My Volunteer Story - Faiza Zulfiqar

“Why do you volunteer?” Many people ask when they learn about my different volunteering commitments.

My purpose in life is two things: 1. To serve God, and 2. To serve His Creation. For me, my passion for volunteering stems from my purpose in life. This leads me to goals in life which are community building and learning. I’ve been very fortunate to be able learn and contribute towards community building in my volunteer roles. In reaching towards accomplishing those goals, my volunteer experience has been very diverse, ranging from working with youth in at risk neighbourhoods to leading English Conversation Circles. I’ll share a few of my experiences from my volunteer roles below.

Currently, I volunteer with the Muslim Awards of Excellence (MAX) in the MAX Mentorship program and MAX Youth Fellowship program for youth in high school. Specifically as a volunteer of the youth fellowship program, I have the opportunity to act as a positive and supportive mentor for a youth looking for guidance. While the mentees are younger than I am, I learn from their unique experiences and I am always awed to be with, and support, young motivated individuals who desire to make a change in our community. In the MAX Mentorship program, I also interview potential mentors who are career professionals and in doing so, I match them with mentees who aspire to similar callings.

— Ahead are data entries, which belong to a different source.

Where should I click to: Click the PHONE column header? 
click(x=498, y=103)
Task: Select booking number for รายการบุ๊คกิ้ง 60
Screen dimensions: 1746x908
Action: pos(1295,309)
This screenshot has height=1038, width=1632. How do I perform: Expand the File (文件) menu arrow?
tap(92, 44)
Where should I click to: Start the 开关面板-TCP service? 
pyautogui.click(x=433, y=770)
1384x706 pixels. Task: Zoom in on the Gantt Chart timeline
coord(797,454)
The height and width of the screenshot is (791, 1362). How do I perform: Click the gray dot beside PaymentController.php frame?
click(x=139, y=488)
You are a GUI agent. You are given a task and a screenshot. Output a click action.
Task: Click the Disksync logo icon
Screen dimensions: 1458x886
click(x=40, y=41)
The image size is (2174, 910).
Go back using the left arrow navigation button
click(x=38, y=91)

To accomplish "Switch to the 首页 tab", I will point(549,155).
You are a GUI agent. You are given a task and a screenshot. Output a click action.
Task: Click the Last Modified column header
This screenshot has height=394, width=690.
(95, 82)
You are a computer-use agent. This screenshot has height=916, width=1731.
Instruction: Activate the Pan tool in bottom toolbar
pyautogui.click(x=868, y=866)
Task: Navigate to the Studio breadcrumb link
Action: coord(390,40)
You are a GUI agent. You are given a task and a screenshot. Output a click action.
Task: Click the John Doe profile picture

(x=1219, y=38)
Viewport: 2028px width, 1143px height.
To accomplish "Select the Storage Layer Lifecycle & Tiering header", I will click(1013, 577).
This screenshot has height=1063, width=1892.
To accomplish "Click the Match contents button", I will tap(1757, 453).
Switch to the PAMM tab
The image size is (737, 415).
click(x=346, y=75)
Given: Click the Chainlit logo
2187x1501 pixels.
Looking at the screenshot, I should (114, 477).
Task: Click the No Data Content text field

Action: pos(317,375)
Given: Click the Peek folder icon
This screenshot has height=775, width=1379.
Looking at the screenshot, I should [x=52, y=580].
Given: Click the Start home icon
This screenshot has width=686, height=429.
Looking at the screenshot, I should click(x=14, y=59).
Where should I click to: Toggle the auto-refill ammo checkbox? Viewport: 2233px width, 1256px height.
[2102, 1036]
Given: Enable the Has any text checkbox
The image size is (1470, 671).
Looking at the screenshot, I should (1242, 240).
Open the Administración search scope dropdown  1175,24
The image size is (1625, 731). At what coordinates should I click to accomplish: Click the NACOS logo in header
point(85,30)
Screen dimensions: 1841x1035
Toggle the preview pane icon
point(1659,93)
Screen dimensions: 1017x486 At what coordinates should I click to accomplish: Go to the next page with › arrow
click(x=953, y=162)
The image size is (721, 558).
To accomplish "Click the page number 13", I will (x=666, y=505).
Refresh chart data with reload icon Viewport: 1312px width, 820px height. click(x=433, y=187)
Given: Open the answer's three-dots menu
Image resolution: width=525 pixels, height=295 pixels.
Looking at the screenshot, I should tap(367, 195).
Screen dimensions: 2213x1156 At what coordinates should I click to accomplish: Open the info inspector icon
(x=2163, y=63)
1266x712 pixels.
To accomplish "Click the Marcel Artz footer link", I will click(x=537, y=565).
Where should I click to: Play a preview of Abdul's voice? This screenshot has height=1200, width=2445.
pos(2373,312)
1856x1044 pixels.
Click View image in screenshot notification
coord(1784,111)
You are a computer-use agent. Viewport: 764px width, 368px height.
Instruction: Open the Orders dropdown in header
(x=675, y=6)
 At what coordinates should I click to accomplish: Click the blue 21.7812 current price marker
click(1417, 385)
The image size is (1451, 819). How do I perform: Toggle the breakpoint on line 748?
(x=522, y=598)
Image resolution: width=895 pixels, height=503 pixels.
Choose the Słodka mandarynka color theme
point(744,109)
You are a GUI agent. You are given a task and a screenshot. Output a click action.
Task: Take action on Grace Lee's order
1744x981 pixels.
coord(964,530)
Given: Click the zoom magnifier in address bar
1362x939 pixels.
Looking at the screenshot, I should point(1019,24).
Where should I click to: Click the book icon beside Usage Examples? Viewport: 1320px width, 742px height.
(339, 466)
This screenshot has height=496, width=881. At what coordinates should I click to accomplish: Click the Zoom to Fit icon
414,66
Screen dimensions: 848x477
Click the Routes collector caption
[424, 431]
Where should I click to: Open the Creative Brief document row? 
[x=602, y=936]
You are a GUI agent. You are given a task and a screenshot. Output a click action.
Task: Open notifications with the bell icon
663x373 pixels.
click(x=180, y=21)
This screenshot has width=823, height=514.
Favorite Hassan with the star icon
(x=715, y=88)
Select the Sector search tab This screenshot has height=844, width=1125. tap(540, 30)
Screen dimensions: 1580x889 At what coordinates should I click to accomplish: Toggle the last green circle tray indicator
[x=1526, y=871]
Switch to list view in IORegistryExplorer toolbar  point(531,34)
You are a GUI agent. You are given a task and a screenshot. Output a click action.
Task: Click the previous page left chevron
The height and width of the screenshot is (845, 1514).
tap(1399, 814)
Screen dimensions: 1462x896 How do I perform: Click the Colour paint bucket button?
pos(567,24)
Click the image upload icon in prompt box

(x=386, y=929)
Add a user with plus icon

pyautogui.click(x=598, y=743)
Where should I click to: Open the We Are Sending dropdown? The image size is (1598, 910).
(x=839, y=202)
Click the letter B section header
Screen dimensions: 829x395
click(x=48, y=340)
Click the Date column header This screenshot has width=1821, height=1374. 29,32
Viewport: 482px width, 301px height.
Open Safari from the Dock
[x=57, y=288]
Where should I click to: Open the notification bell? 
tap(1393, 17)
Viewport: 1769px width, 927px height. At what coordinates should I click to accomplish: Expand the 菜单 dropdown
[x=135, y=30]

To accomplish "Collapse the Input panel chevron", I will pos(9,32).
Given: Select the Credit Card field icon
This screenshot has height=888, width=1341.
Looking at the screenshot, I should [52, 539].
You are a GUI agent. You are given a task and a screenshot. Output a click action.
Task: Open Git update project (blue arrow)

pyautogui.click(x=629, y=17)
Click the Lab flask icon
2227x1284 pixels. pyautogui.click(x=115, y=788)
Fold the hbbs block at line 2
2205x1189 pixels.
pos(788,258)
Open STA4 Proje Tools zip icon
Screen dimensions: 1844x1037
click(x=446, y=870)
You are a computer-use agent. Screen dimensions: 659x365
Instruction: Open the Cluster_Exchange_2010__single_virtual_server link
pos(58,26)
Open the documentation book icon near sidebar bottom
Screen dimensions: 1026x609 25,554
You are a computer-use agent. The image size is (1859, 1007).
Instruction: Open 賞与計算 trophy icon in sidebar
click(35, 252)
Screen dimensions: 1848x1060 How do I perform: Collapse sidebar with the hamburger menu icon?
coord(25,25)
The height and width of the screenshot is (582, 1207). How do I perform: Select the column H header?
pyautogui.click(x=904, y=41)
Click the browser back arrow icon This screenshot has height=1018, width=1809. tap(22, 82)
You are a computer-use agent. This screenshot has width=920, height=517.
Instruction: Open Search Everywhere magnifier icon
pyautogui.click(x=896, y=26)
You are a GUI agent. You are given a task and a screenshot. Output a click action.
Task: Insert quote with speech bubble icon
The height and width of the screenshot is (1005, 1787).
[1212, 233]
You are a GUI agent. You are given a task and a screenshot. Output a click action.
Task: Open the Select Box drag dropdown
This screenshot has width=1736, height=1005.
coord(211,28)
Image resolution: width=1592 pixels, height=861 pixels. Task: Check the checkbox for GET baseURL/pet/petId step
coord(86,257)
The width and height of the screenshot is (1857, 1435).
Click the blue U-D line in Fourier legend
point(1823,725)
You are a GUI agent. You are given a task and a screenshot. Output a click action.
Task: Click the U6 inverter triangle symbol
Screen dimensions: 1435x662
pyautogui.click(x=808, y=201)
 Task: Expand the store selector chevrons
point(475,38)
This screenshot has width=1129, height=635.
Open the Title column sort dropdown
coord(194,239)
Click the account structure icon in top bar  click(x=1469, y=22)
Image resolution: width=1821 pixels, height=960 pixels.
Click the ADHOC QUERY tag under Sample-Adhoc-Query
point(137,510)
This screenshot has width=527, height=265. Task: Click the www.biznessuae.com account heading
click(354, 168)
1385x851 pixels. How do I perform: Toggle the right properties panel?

The second volunteer experience I’ll share is working with newcomers (recent arrivals in Canada from all parts of the world). The scope of this experience has included leading English Conversation Circles as well as teaching two mentees basic computer skills through Indus Community Services.

My desire to lead English Conversation Circles came after I witnessed an incident of a female being humiliated in a shopping mall, because she was having trouble speaking English, given that it was not her first language. I decided then that I needed to search for a role where I can support newcomers with their integration into our community, as well as learning English. During my Conversation Circles with a group of Newcomers, I learned about the hardships they have been through and how much effort they are putting into integrating into their community, in spite the challenges. I consider myself very lucky to be able to be part of their journey.

The last volunteer experience I’ll share is when I planned, led, and executed an event along with volunteers at the University of Guelph-Humber called ‘GH Against Hate’. The event came about from seeing an increase in the number of hate crimes against visibly Muslim women. I strongly felt the need to raise awareness in my community about the difficulties that Muslim women wearing a hijab were facing while living in their communities (that sometimes seemed slow to adopt them). I collected stories from Muslim females who had been discriminated against this included being called ‘Terrorist’ ‘Go back to your country’ and even physical assaults. Many people who attended the event were shocked to hear that this was happening in Toronto or within the Greater Toronto Area. I am very grateful to the volunteers who gave of their time to help me with this event and raise awareness about such an important issue.

My philosophy when it comes to volunteering is that if you are privileged enough to live a comfortable life, then you need to support those who are not so fortunate or otherwise in a position to do so, so that our communities become stronger together.

I cannot recall where I read this most worthwhile quotation, but to paraphrase: When each of us reaches our goals and aspirations, we do better as a community and as a society. And that is exactly my thought when it comes to volunteering.

(Ms. Zulfiqar has been a volunteer ‘client’ of Volunteer MBC, since 2015.)